The first step is to help the Palestinians to have their free and independent state, and then you go ahead from there to see the next step. But if the Israelis insist on their belligerent approach, they will never achieve peace or get the hearts and minds of the people in the Arab world.

As Muslims, we can live in this region. As Jews, they can live in this region, but you have to lay the foundation for something like this. We are not saying that Jews have never been in this land. This is the land of Abrahamic faiths. Everybody has his own prophets. So everybody has, one way or another, the right to be in that land. But how we accommodate our life together in this region, this is something that will need time to heal the wounds.

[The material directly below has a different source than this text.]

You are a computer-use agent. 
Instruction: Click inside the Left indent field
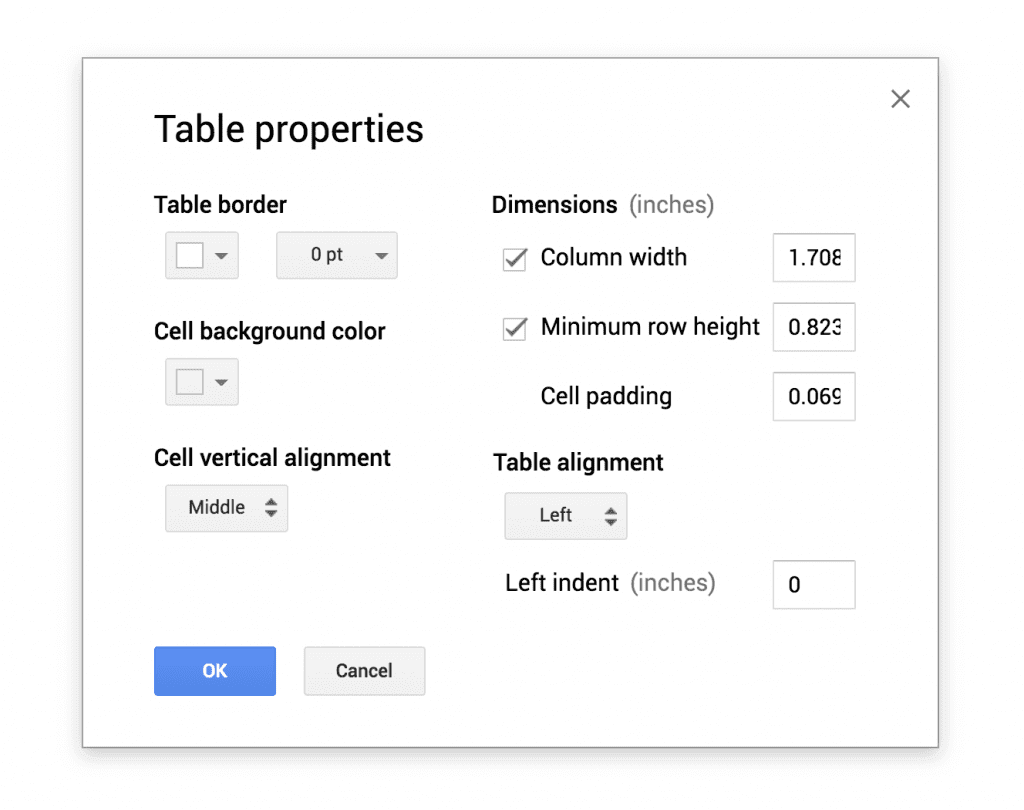(813, 584)
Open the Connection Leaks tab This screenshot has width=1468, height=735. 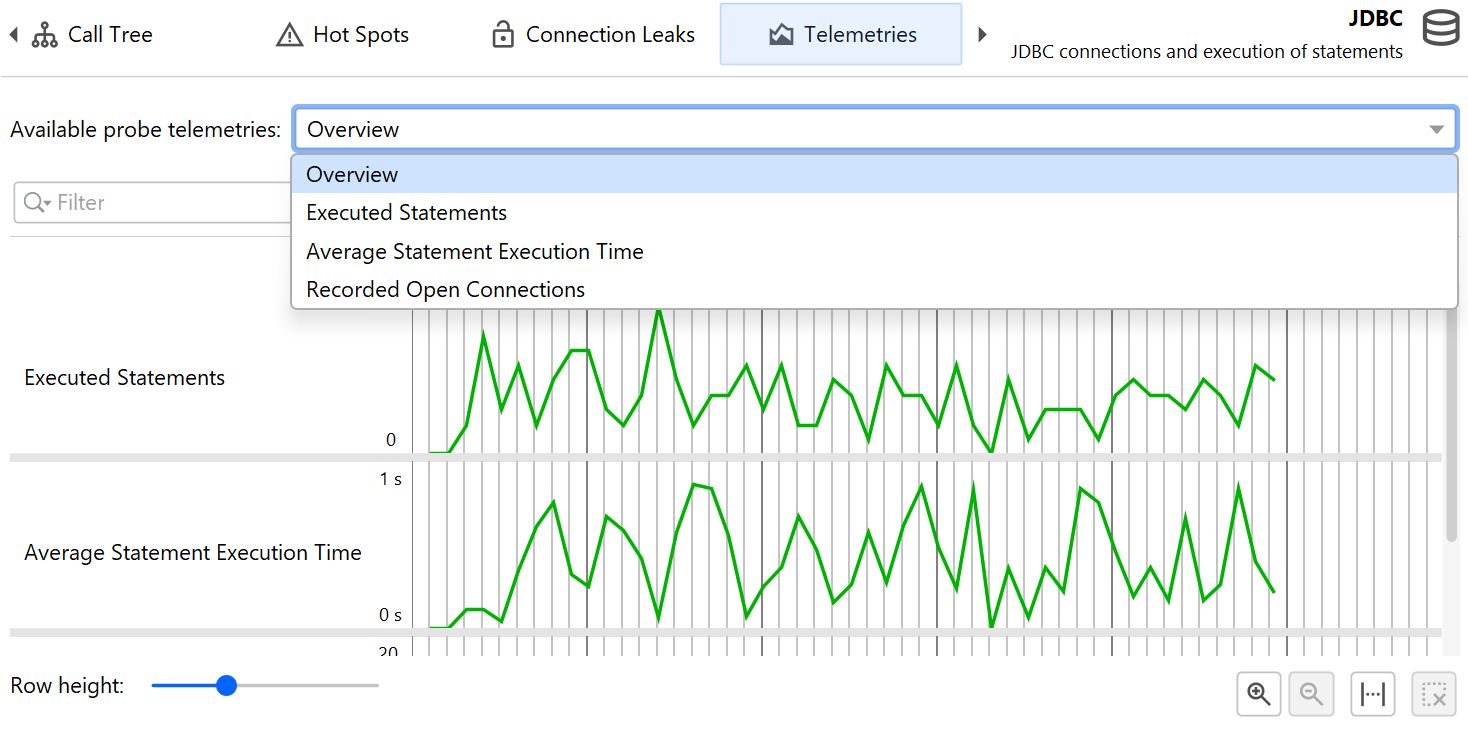click(x=593, y=35)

The answer is to end the occupation, and let the Palestinians live in peace when they have their own independent state. You see the people in Algeria, in Vietnam, in Afghanistan -- they were able to defeat the superpowers because they had the determination to live free, and to die for the good cause.I saw Mel Gibson in "The Patriot." We consider his action to be like suicide bombing. And suicide bombing to us, when somebody sacrifices his life, this is what we call martyrdom. And I saw Mel Gibson, and he did a lot of martyrdom operations when they were fighting the British.


Khalil Shikaki
Director of the Palestinian Center for Policy and Survey Research

The Israeli-Palestinian issue hasn't seen much change, but the domestic Palestinian environment has changed dramatically during the last three years. Today, the percentage of Palestinians who think there might be some diplomatic breakthrough in the next five years is 15% to 20%, at best. They support the peace process; they want the peace process to succeed. But they also don't believe that it's that effective.

The intifada showed the Palestinians that even if it doesn't give them anything, it gives them some satisfaction. The definition of victory among the Palestinians is not necessarily "what gains have I made." Instead, one way to define victory is the amount of pain and suffering you inflict on the other side. They inflict pain and suffering on you, so if you are able to inflict pain and suffering on them in return, then that is part of the definition of victory.

In the case of Gaza, there wasn't a great deal of pain and suffering inflicted on Israel. But, until the last minute, Israeli towns, including major cities like Beersheba continued to come under rocket attacks, anywhere between 20 and 50 rockets every day. That is pain and suffering. Still not comparable to the pain and suffering the Palestinians have to go through, but it's still pain and suffering.

Remember that early on it was Hamas that wanted dialogue and reconciliation and it was [Palestinian Authority President] Abu Mazen who imposed conditions, very tough conditions. Abu Mazen used to say there would be no talk unless Hamas not only apologized for what it did but also returns to the status quo in Gaza. These demands were dropped months ago. For Abu Mazen, the top priority was progress with the Zionists. He believed he needed that progress before he engaged Hamas, that progress would empower him and he could then go talk to Hamas from a position of strength to force Hamas to make concessions. But months ago, he discovered that he didn't have that [progress with Israel] and that changed his calculus completely. The peace process was no longer his top priority and uniting the West Bank and Gaza became his top priority.